WHAT YOU SHOULD DO:
Which lines of the entries contain the string "your"? Please find them and copy them.

[Source records]
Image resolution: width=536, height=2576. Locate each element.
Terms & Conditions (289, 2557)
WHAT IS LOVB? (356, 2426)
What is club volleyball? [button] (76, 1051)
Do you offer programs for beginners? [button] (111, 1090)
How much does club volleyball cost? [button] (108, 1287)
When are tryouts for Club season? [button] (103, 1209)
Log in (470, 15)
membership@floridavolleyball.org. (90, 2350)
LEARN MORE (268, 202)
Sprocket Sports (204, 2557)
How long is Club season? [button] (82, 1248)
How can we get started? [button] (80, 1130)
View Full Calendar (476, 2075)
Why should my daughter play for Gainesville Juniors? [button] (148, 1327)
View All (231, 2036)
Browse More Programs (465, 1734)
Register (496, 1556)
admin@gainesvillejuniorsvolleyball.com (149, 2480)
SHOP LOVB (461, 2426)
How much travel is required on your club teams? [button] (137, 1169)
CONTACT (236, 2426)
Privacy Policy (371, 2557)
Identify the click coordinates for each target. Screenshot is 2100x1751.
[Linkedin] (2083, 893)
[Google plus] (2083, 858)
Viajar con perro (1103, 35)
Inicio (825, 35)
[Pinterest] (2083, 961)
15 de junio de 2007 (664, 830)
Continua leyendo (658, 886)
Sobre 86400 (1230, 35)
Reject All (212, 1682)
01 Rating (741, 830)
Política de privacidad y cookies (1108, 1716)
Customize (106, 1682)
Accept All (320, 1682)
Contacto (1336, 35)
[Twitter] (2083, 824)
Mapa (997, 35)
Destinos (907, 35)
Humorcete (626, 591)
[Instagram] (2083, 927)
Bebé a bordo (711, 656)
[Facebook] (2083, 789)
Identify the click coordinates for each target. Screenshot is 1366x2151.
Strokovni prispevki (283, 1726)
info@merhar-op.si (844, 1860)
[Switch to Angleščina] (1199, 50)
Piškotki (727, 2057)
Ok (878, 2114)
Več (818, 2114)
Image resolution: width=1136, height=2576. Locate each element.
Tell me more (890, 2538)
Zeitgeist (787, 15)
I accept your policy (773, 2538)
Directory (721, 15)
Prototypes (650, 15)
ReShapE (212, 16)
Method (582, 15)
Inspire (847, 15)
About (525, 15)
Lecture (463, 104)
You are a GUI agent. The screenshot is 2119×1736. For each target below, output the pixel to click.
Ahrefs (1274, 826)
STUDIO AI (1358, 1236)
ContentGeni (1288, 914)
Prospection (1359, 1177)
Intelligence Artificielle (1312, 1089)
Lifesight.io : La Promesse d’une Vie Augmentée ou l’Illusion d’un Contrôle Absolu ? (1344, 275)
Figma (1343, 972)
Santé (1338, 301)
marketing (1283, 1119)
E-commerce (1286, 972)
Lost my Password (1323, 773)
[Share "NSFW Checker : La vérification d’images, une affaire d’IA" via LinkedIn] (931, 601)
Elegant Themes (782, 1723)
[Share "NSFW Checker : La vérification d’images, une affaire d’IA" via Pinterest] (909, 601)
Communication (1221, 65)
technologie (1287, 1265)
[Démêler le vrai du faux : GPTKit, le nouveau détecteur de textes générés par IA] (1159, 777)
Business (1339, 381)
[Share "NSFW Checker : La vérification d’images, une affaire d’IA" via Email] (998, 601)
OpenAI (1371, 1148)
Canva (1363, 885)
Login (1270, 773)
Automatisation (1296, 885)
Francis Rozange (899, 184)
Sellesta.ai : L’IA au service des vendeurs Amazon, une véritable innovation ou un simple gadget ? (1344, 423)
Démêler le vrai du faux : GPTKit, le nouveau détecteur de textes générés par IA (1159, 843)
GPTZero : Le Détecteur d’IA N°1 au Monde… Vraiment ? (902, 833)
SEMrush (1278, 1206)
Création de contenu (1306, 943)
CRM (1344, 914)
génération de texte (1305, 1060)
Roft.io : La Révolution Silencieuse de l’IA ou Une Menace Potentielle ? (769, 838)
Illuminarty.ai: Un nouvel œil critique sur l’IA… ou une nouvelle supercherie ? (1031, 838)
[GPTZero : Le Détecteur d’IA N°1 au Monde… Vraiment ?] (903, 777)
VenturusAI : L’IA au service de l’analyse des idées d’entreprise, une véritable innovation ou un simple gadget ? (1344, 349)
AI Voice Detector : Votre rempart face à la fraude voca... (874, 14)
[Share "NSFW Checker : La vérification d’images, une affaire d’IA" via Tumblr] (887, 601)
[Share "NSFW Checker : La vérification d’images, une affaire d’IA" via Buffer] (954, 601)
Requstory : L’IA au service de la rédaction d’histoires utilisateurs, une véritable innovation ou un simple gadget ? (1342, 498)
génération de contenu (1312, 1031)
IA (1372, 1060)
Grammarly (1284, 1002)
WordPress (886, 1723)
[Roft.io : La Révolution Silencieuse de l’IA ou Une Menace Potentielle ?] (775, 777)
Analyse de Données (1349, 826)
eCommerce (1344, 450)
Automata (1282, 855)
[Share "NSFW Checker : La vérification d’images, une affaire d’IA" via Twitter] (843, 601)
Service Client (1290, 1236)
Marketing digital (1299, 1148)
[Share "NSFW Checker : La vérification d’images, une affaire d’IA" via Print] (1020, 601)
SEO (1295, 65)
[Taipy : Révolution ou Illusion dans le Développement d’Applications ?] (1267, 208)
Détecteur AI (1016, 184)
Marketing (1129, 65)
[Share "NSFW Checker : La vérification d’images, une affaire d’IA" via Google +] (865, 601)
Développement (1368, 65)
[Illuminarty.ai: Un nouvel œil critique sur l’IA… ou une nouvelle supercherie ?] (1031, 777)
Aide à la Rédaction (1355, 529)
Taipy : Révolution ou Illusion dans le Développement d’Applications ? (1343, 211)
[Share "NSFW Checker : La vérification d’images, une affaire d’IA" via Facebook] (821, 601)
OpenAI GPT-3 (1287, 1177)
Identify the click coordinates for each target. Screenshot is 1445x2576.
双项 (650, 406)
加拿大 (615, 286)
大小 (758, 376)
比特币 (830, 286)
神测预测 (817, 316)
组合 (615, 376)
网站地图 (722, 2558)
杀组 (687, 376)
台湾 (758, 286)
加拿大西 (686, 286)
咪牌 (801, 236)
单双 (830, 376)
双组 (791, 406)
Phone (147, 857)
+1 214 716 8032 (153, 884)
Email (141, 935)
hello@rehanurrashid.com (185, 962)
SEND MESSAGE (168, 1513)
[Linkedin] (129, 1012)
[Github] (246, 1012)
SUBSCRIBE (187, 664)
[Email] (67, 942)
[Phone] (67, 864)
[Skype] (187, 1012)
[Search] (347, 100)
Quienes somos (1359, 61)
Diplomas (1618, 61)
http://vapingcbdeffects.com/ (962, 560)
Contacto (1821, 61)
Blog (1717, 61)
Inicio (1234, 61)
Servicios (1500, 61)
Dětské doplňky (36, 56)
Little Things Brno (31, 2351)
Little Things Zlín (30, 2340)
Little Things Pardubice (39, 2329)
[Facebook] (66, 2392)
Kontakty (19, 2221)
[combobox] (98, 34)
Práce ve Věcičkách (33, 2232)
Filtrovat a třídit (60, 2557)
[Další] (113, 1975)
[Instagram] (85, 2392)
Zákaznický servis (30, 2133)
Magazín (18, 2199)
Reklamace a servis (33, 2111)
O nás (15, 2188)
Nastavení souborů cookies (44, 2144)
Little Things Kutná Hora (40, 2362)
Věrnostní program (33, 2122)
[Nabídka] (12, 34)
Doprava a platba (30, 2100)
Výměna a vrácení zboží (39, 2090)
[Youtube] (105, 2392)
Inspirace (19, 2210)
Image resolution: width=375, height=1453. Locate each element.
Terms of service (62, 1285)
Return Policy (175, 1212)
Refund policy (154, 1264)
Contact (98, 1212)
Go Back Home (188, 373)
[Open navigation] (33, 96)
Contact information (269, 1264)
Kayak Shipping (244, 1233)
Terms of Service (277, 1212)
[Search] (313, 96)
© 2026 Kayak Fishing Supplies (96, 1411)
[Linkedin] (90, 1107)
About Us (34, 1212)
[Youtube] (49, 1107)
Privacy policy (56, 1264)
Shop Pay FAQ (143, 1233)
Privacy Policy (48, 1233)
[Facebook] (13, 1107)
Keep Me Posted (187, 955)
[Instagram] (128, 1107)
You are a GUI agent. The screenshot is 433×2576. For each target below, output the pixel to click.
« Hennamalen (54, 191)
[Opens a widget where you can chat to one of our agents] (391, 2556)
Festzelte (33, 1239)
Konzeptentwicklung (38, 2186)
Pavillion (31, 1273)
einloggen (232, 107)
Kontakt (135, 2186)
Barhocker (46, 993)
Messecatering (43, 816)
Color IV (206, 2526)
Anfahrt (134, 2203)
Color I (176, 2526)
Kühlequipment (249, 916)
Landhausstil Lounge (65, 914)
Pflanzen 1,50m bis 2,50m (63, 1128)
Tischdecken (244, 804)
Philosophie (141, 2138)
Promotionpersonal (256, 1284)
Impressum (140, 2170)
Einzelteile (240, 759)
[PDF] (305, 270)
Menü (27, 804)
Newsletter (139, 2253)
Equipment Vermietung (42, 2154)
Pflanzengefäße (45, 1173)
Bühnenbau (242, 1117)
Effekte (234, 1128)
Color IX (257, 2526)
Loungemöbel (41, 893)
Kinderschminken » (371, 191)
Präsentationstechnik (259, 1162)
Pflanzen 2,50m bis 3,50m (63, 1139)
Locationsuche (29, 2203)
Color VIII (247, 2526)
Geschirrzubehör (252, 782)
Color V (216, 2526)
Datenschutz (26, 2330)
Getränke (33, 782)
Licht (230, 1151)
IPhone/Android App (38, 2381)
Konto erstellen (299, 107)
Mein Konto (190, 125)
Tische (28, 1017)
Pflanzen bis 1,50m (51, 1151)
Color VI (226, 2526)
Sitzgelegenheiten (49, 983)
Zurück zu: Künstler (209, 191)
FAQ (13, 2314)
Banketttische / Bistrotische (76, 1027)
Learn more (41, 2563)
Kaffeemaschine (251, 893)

COMPLETED TASK:
How much travel is required on your club teams? [button] (137, 1169)
I accept your policy (773, 2538)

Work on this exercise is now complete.